Mis à jour 13/02/2016 à 18:40 GMT+1

En refusant les augmentations des places souhaitées par les propriétaires de Liverpool, les fans des Reds ont rendu service à tout le football anglais. Parce que la direction du club a cédé et que ce geste a ouvert le débat outre-Manche. Le plafonnement du prix des billets sera peut-être une réalité dans un avenir plus ou moins proche.

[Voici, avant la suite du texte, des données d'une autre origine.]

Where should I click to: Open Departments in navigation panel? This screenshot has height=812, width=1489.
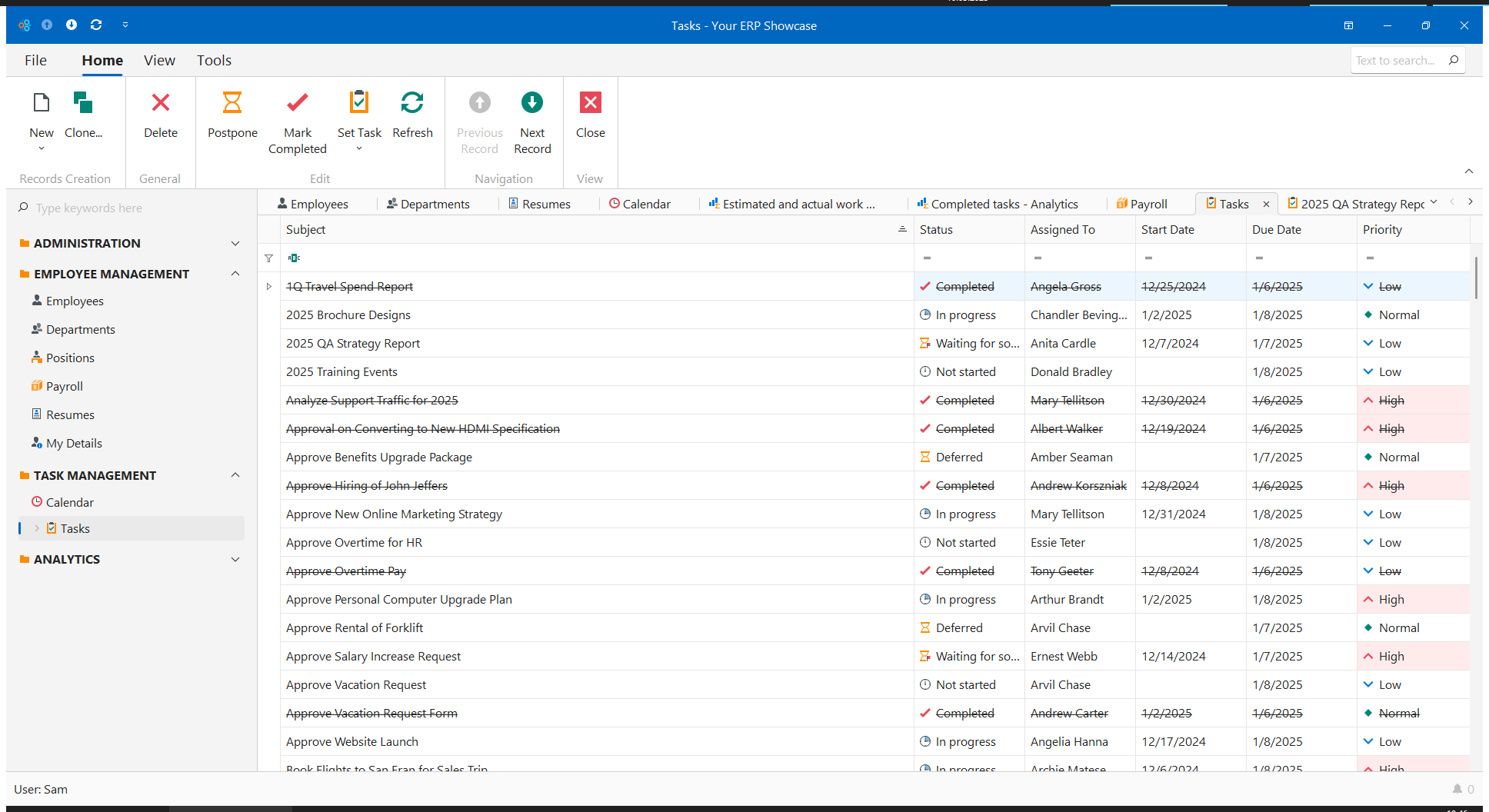(80, 330)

Les supporters de Liverpool à Anfield

Crédit: Panoramic

Liverpool n’a pas remporté de plus grande victoire depuis Istanbul, 2005. Mais l’effet de celle-ci sera peut-être encore plus durable que le souvenir de la parade décisive de Jerzy Dudek dans l’épreuve des tirs au but face à Milan. Vous direz que j’exagère. Si c’est le cas, c’est un peu à dessein, je l’avoue. Comme j’avoue ma partialité en la matière, si "être partial", c’est tenir à une certaine idée du football, et de la justice. Une idée qui s’est incarnée lorsque plus de dix mille spectateurs choisirent de quitter leur place à Anfield à la 77e minute du match des Reds contre Sunderland, le week-end dernier.
L’équipe de Klopp - absent pour cause d’appendicite - menait 2-0 lorsque le signal de quitter les sièges fut donné. Le football est un sport collectif. Supporter "son" club l’est aussi, comme les fans de Liverpool nous l’ont rappelé. Chapeau à eux, une fois de plus. Liverpool, déboussolé, dut concéder le match nul. Peut-être bien que les supporters étaient un peu responsables des deux points perdus… et alors ? Etaient-ils responsables de ce que FSG, le propriétaire américain du club, avait jugé bon de fixer le prix de certaines places dans la nouvelle tribune d’Anfield à 77£, soit 99€, 24€ de plus ce que le billet le plus cher - hormis dans les loges VIP - coûtait jusque-là ? Bien sûr que non.

Une question de principes

Notez que l’immense majorité des fans qui ont quitté Anfield ce jour-là paient et paieront beaucoup moins que cela; il s’agissait d’abord d’abonnés, de fidèles, de gardiens du temple, de ceux "sans lesquels le football n’est rien", comme l’a dit le grand Jock Stein. S’ils ont agi, c’était pour une question de principe; ou de principes, au pluriel, car ceux-ci ne se limitent pas à un coup d’oeil dans leur porte-monnaie. Quels sont-ils ?
D’abord, celui de la solidarité. Ce n’est pas parce que eux continueront de payer le même prix, voire moins, puisque le club a décidé de libérer plusieurs milliers de places à des tarifs des plus généreux à partir de la saison prochaine (*), que les "rebelles" se sont dégonflés. Ils ont pensé aux autres, à la prochaine génération de fans, et même aux visiteurs occasionnels qui viendront humer l’air de leur mythique arène. Ce refus n’en est pas un. C’est même l’inverse. C’était une affirmation, une proclamation de ce que signifie Liverpool pour ses fans, sa ville, l’Angleterre, et au-delà. On pourrait même arguer que ces "rebelles" ont renforcé la "marque" Liverpool en se comportant de la sorte.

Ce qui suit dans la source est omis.